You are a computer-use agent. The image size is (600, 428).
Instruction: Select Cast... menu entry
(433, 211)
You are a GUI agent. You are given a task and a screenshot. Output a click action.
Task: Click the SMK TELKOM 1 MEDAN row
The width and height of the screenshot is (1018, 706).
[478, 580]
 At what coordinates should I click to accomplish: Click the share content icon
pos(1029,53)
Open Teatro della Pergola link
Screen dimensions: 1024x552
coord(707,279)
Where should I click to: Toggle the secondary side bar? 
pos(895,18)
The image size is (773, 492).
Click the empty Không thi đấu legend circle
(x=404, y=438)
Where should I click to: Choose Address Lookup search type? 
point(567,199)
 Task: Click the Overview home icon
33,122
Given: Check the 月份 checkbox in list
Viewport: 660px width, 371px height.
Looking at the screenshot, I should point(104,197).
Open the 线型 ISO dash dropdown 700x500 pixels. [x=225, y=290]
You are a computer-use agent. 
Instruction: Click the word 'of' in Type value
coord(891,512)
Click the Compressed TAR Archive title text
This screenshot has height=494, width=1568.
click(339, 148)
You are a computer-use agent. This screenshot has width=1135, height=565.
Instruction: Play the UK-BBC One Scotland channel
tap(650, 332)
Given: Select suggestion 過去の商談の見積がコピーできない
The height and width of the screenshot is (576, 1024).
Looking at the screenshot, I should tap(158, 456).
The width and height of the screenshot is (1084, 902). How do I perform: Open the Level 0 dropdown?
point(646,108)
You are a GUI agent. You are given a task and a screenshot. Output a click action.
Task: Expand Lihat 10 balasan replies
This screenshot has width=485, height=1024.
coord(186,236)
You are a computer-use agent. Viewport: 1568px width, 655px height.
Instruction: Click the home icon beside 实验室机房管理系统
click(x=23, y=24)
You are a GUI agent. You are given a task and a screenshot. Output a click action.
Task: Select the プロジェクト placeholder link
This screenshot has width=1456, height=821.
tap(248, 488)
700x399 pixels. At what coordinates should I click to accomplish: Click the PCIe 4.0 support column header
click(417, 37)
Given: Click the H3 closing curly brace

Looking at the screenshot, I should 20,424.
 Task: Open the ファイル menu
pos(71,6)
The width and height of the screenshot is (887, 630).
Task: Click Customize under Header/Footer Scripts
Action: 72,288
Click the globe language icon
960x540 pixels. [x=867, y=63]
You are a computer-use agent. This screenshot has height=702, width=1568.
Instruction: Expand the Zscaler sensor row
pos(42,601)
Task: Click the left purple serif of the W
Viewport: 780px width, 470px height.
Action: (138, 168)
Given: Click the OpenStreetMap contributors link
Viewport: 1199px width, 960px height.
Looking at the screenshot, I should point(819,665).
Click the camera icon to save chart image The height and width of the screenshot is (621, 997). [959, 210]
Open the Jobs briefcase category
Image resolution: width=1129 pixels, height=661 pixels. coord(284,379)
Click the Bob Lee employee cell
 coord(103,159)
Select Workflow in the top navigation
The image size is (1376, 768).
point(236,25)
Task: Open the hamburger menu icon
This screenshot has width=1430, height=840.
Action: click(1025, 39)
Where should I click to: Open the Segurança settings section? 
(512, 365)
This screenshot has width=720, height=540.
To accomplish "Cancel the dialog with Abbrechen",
******************************
Exercise goal: The records above must be printed again in full, exactly as written.

Answer for this exercise:
You are a computer-use agent. The image size is (600, 428).
Instruction: Select Cast... menu entry
(433, 211)
You are a GUI agent. You are given a task and a screenshot. Output a click action.
Task: Click the SMK TELKOM 1 MEDAN row
The width and height of the screenshot is (1018, 706).
[478, 580]
 At what coordinates should I click to accomplish: Click the share content icon
pos(1029,53)
Open Teatro della Pergola link
Screen dimensions: 1024x552
coord(707,279)
Where should I click to: Toggle the secondary side bar? 
pos(895,18)
The image size is (773, 492).
Click the empty Không thi đấu legend circle
(x=404, y=438)
Where should I click to: Choose Address Lookup search type? 
point(567,199)
 Task: Click the Overview home icon
33,122
Given: Check the 月份 checkbox in list
Viewport: 660px width, 371px height.
Looking at the screenshot, I should point(104,197).
Open the 线型 ISO dash dropdown 700x500 pixels. [x=225, y=290]
You are a computer-use agent. 
Instruction: Click the word 'of' in Type value
coord(891,512)
Click the Compressed TAR Archive title text
This screenshot has height=494, width=1568.
click(339, 148)
You are a computer-use agent. This screenshot has width=1135, height=565.
Instruction: Play the UK-BBC One Scotland channel
tap(650, 332)
Given: Select suggestion 過去の商談の見積がコピーできない
The height and width of the screenshot is (576, 1024).
Looking at the screenshot, I should tap(158, 456).
The width and height of the screenshot is (1084, 902). How do I perform: Open the Level 0 dropdown?
point(646,108)
You are a GUI agent. You are given a task and a screenshot. Output a click action.
Task: Expand Lihat 10 balasan replies
This screenshot has width=485, height=1024.
coord(186,236)
You are a computer-use agent. Viewport: 1568px width, 655px height.
Instruction: Click the home icon beside 实验室机房管理系统
click(x=23, y=24)
You are a GUI agent. You are given a task and a screenshot. Output a click action.
Task: Select the プロジェクト placeholder link
This screenshot has width=1456, height=821.
tap(248, 488)
700x399 pixels. At what coordinates should I click to accomplish: Click the PCIe 4.0 support column header
click(417, 37)
Given: Click the H3 closing curly brace

Looking at the screenshot, I should 20,424.
 Task: Open the ファイル menu
pos(71,6)
The width and height of the screenshot is (887, 630).
Task: Click Customize under Header/Footer Scripts
Action: 72,288
Click the globe language icon
960x540 pixels. [x=867, y=63]
You are a computer-use agent. This screenshot has height=702, width=1568.
Instruction: Expand the Zscaler sensor row
pos(42,601)
Task: Click the left purple serif of the W
Viewport: 780px width, 470px height.
Action: (138, 168)
Given: Click the OpenStreetMap contributors link
Viewport: 1199px width, 960px height.
Looking at the screenshot, I should point(819,665).
Click the camera icon to save chart image The height and width of the screenshot is (621, 997). [959, 210]
Open the Jobs briefcase category
Image resolution: width=1129 pixels, height=661 pixels. coord(284,379)
Click the Bob Lee employee cell
 coord(103,159)
Select Workflow in the top navigation
The image size is (1376, 768).
point(236,25)
Task: Open the hamburger menu icon
This screenshot has width=1430, height=840.
Action: click(1025, 39)
Where should I click to: Open the Segurança settings section? 
(512, 365)
This screenshot has width=720, height=540.
To accomplish "Cancel the dialog with Abbrechen",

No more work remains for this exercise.